Secondo i risultati della survey, mentre non si è osservato un aumento nel comportamento di vaccinazione, si è scoperto che i partecipanti al gruppo sperimentale (quello che ha ricevuto i messaggi di debunking proposti dagli scienziati) hanno mostrato una maggiore intenzione di vaccinarsi, così come giudizi più positivi sulla protezione offerta dai vaccini. La valutazione finale, osservano i ricercatori, è evidente: gli scienziati e gli esperti di medicina non sono – nella percezione del pubblico – semplicemente una categoria ‘generalmente’ affidabile, ma anche messaggeri adatti a contrastare la disinformazione durante le campagne di vaccinazione anti-Covid.

Dalla ricerca emerge anche un altro dato: più messaggi di debunking hanno ricevuto i partecipanti, maggiore è stato l’aumento della loro intenzione di vaccinazione, nel gruppo sperimentale rispetto al gruppo di controllo. “Abbiamo sfruttato l’opportunità senza precedenti che la campagna di vaccinazione Covid offriva, per testare un intervento comportamentale volto a verificare l’importanza della fonte dell’informazione scientifica nell’aumentare l’adesione alla vaccinazione”, spiega Piero Ronzani, International Security and Development Center di Berlino e Cresa Università Vita-Salute San Raffaele di Milano, primo autore dello studio.

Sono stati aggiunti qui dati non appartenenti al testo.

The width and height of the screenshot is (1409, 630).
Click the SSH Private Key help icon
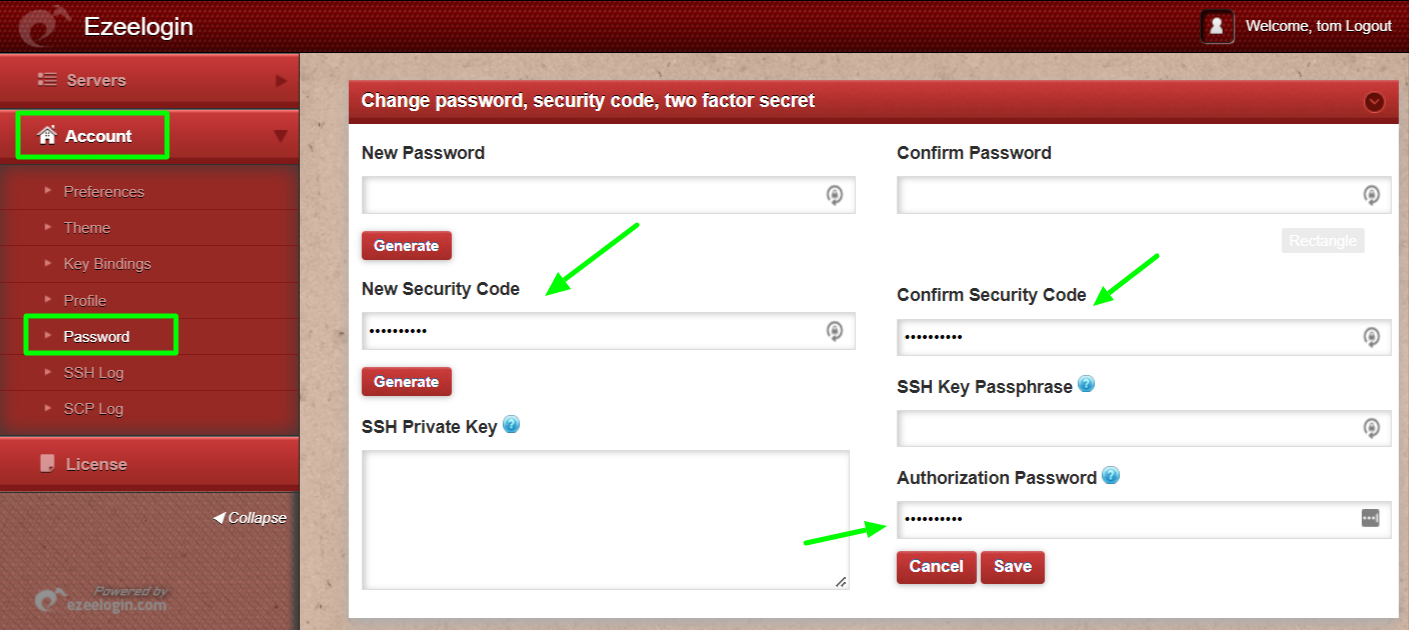[511, 425]
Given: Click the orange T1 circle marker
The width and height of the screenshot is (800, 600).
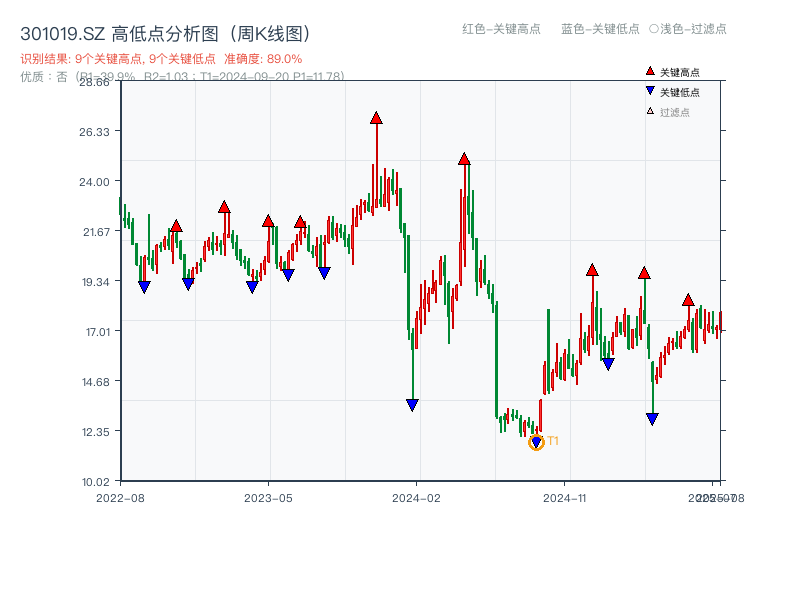Looking at the screenshot, I should (537, 441).
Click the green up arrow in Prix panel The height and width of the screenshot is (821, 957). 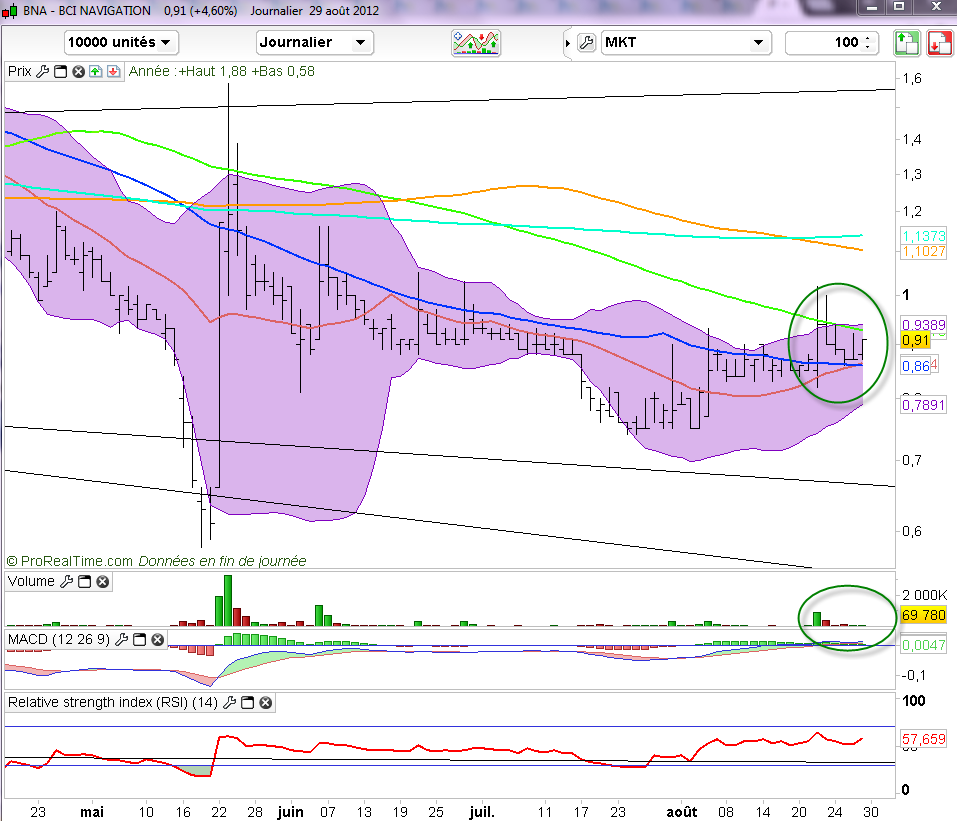point(95,72)
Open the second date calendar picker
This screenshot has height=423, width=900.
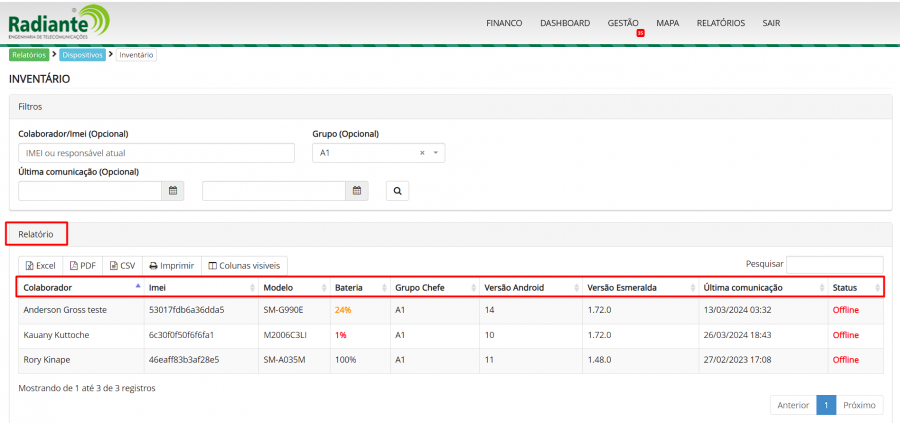coord(357,190)
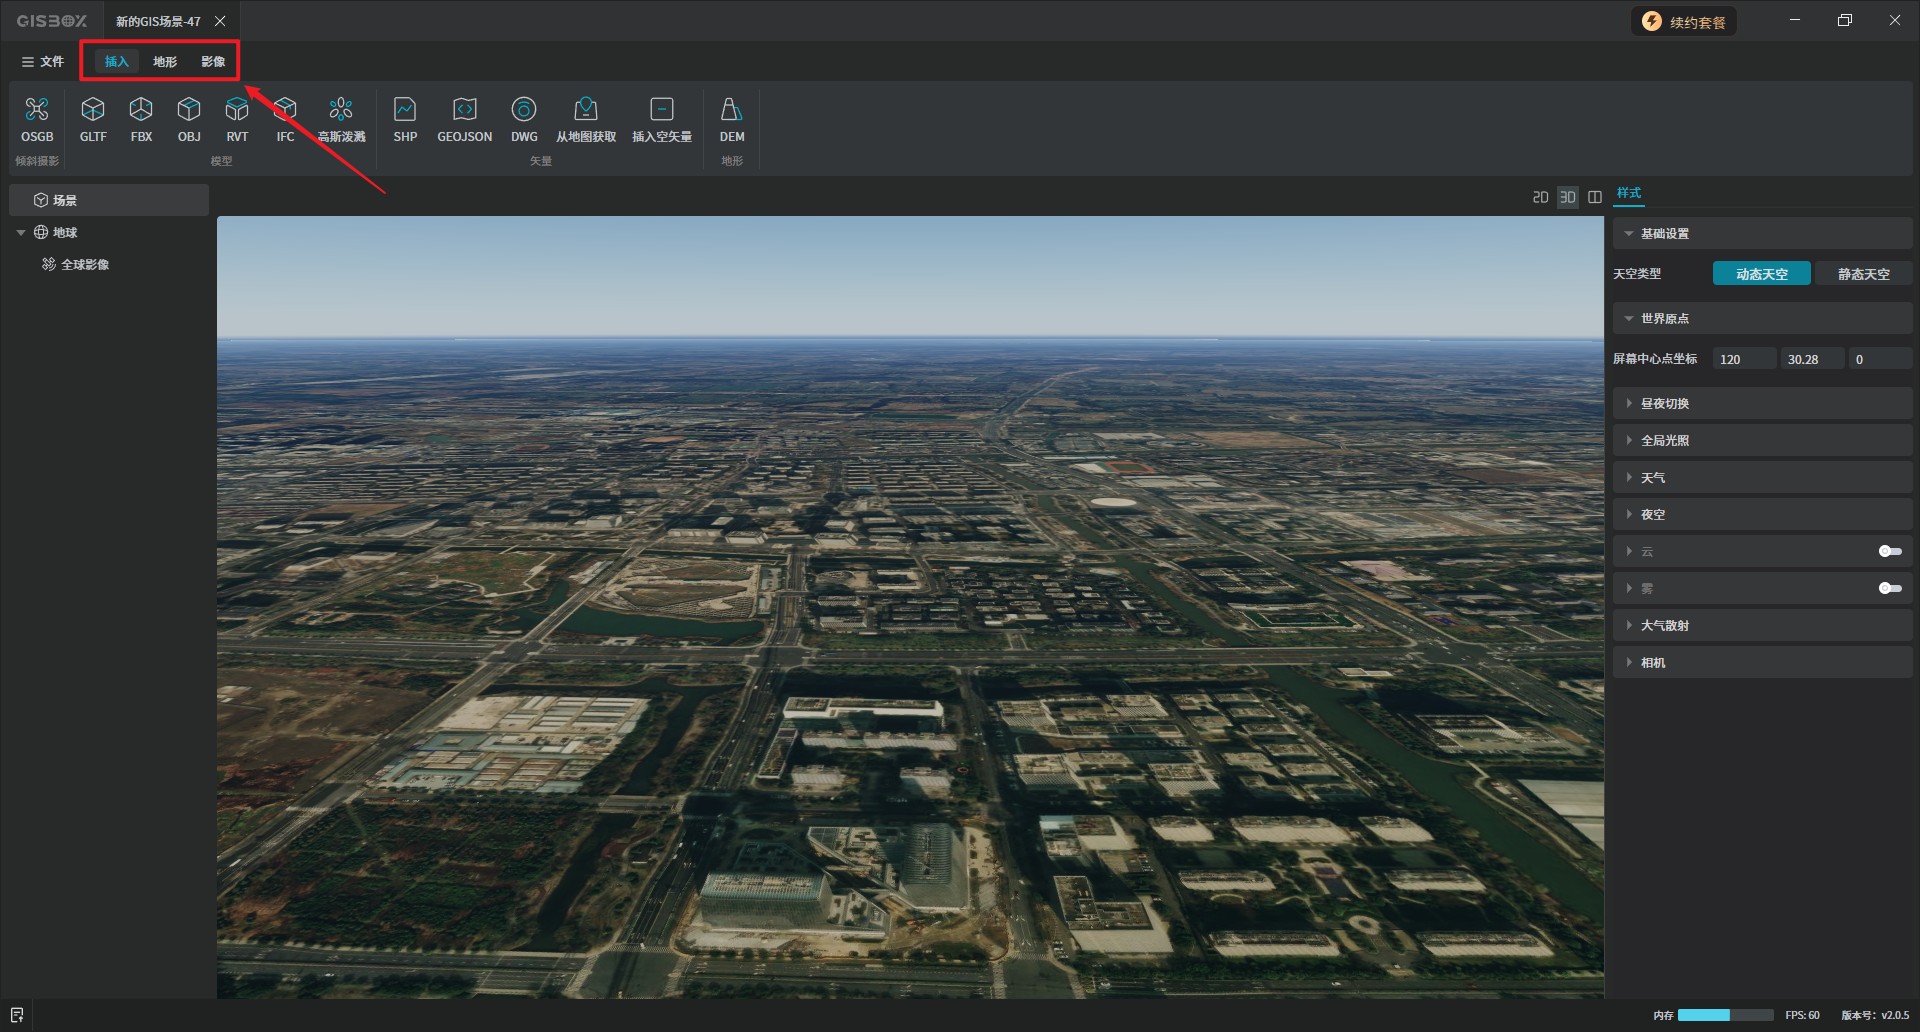This screenshot has width=1920, height=1032.
Task: Click the 续约套餐 renewal button
Action: [x=1684, y=22]
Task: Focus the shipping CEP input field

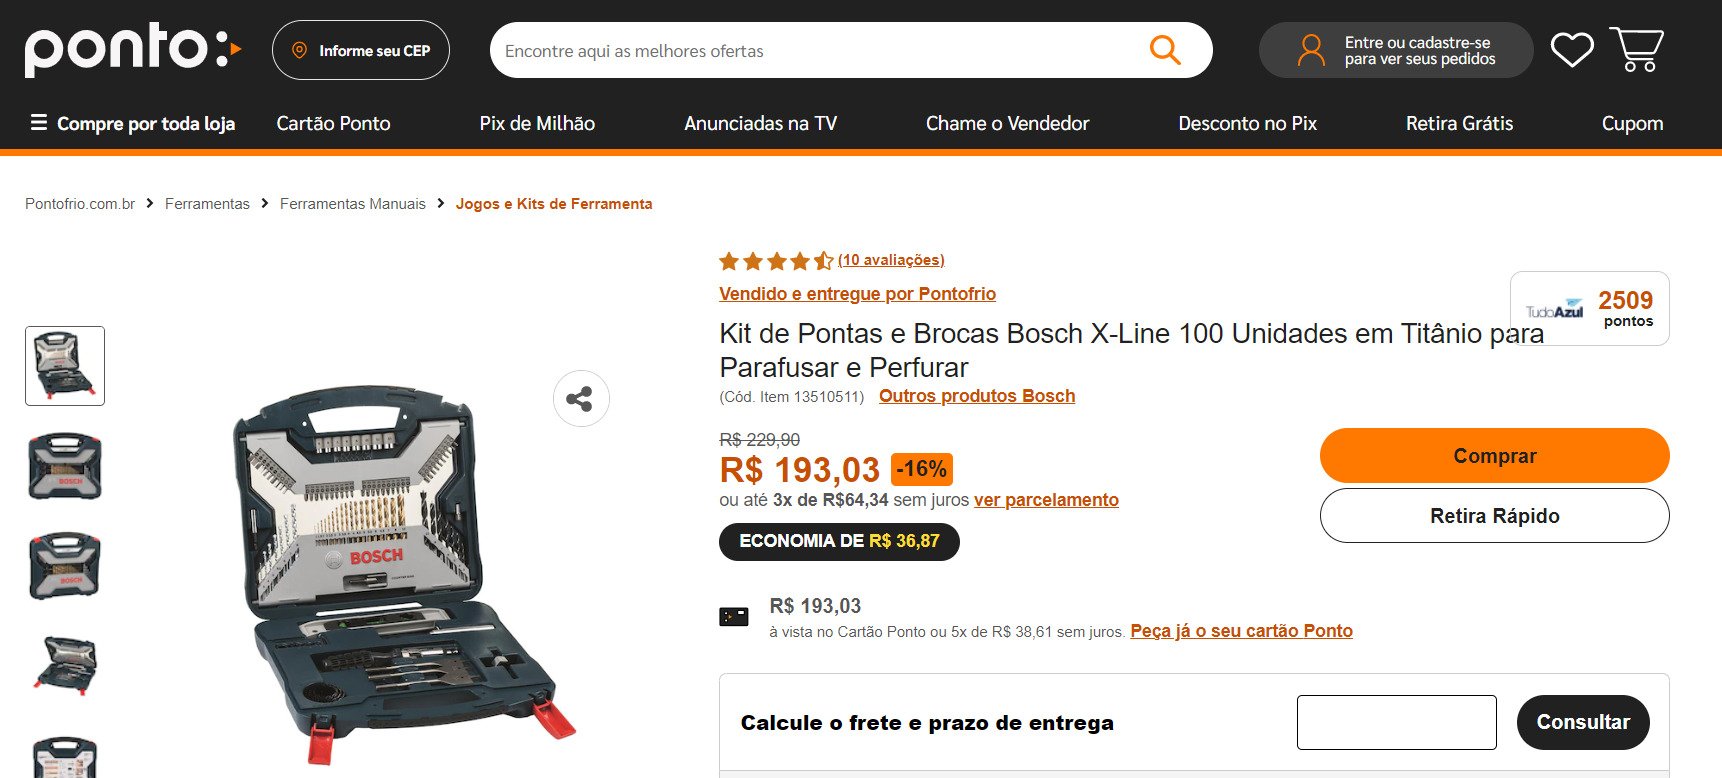Action: click(x=1396, y=722)
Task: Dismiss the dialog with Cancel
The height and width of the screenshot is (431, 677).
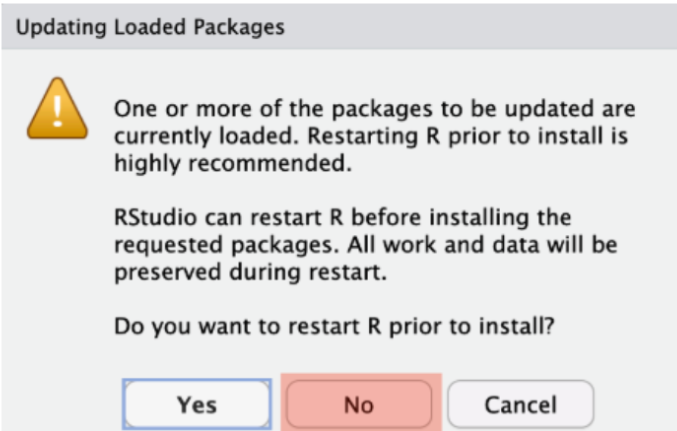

“Abbiamo monitorato un campione significativo di popolazione quando la terza ondata epidemica si stava intensificando nel Paese e la campagna di vaccinazione stava iniziando. I nostri risultati possono essere spiegati come una combinazione di effetti diversi che convergono sullo stesso risultato”, prosegue Ronzani. “La fonte dell’informazione non costituisce semplicemente una caratteristica incidentale dell’informazione – precisa – ma è parte della rappresentazione mentale che le persone si formano dell’informazione stessa”.

La pandemia, riflette il coordinatore dello studio, Motterlini, che oltre a dirigere il Cresa è ordinario di Filosofia della scienza nell’ateneo milanese, “ha reso evidente l’enorme tributo che l’economia e la società hanno dovuto pagare alla disinformazione scientifica riguardo ai vaccini. E lo stesso vale oggi per un’altra pressante sfida globale: quella del cambiamento climatico. Questo nuovo studio mostra che contrastare la disinformazione sulla scienza è possibile, se sai come farlo. I nostri dati indicano che la comunicazione istituzionale dovrebbe, primo, mirare i propri sforzi nell’identificare le specifiche preoccupazioni dei cittadini; secondo, rispondervi tramite gli esperti. Medici e scienziati non sono solo una categoria genericamente percepita come degna di fiducia, sono anche i messaggeri più idonei a contrastare la disinformazione durante le campagne di vaccinazione”.